Product feature opportunity: "Your update improved 7 known failures, but 2 billing-policy answers regressed." That is a powerful differentiator, and it is only possible with a structured eval suite.

Recommended Scoring Model

For each bot version, report at least these metrics:

Overall pass rate
Critical-question pass rate
Retrieval hit rate
Hallucination rate
Refusal correctness
Positive-example preservation rate, which is your regression rate
Negative-example fix rate

The two most actionable product metrics are the fix rate on prior thumbs-down cases and the regression rate on prior thumbs-up cases. These make the improvement loop easy for customers to understand and trust.

Implementation Notes

When a user rates a message:

Create or update a ChatTrace and RetrievalEvent.
Link the BotConfigVersion. Create a new one only when the config actually changed, using configHash for deduplication.
Set feedbackRootCause and triageCompleted during the review stage.

Trace cost and scale: Traces are created for rated messages by default. You can expand to all assistant messages for full coverage and add a retention policy later. The new indexes are placed where teams will query for dashboards and eval runs.

Conclusion

The difference between a feedback collection feature and a real eval-driven platform comes down to a repeatable pipeline: collect signals, store full traces, classify root cause, promote selected cases into curated eval tasks, separate retrieval evals from answer-quality evals, run those evals on every config change, and track both fixed failures and new regressions.

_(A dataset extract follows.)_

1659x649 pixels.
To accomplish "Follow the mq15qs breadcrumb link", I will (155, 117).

The schema and architecture described here give you all of that while staying inside an existing data model.

FAQ

What makes an eval-driven chatbot platform different from a basic feedback dashboard?

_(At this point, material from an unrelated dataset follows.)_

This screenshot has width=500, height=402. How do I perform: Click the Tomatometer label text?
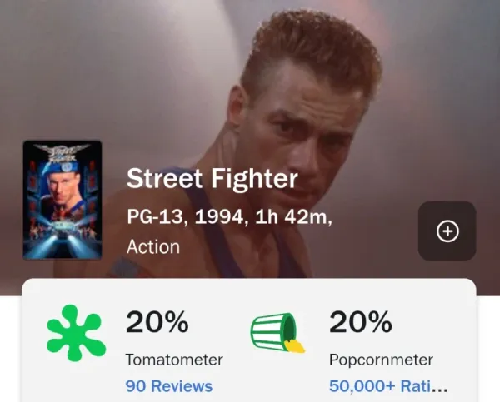coord(174,360)
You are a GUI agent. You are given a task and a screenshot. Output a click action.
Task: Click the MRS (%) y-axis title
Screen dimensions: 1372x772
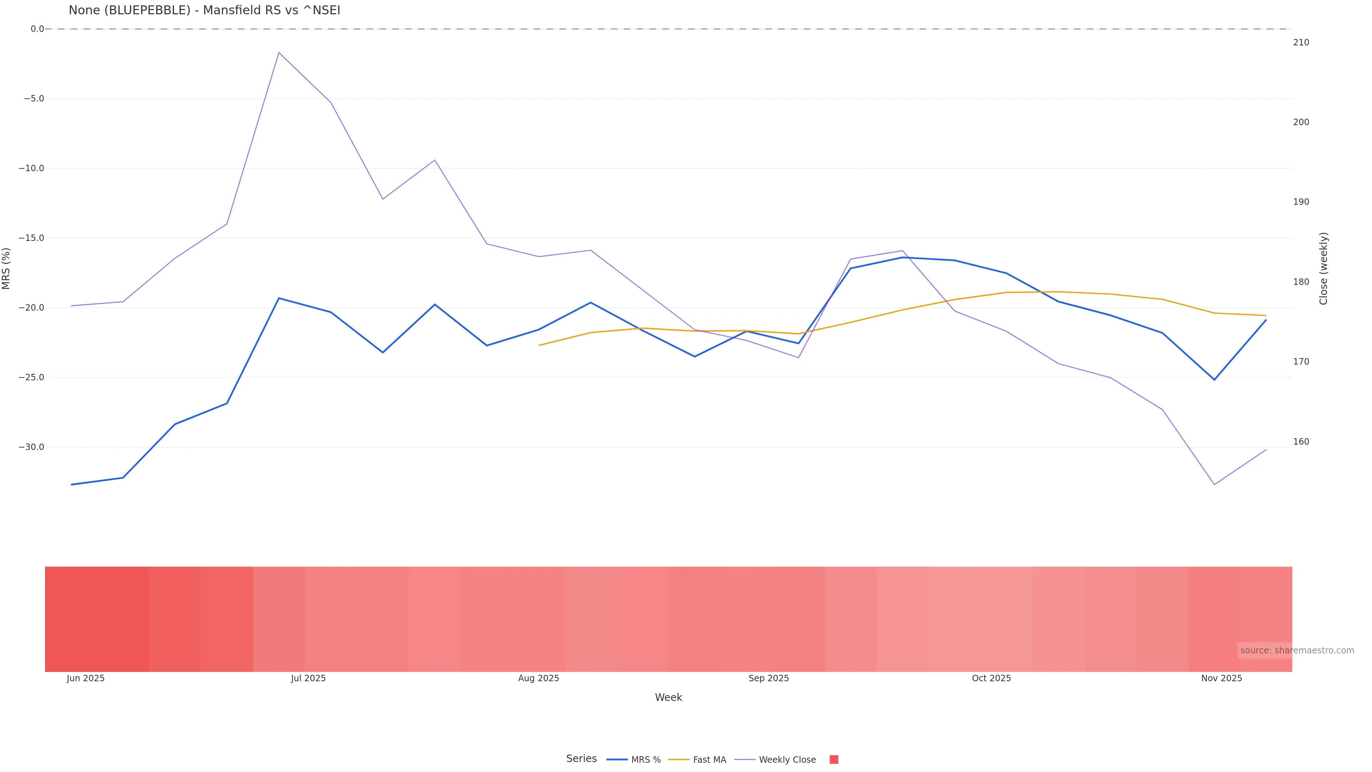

An eval-driven platform turns user feedback into structured test cases, curated suites, and release checks instead of leaving feedback as isolated support signals.

Should every thumbs-down rating become an eval case?

No. A thumbs-down rating should become a candidate case first, then be triaged, normalized, and promoted only if it represents a stable and important behavior to test.

Why should retrieval evals and answer-quality evals stay separate?

They diagnose different failures. Separate eval tracks help teams see whether a problem came from search, context selection, or answer generation.

What should a full chatbot interaction trace include?

A strong trace includes the user message, instructions version, model, retrieved chunks, final answer, conversation context, feedback signal, and knowledge-base version details.

How do versioned bot configs help teams ship safely?

Versioned configs let teams compare old and new behavior before release, measure regressions, and publish changes with much more confidence.

How does Predictable Dialogs apply this approach?

Predictable Dialogs uses this eval-driven mindset to improve chatbot quality through real conversation feedback, structured triage, and safer iteration before changes go live.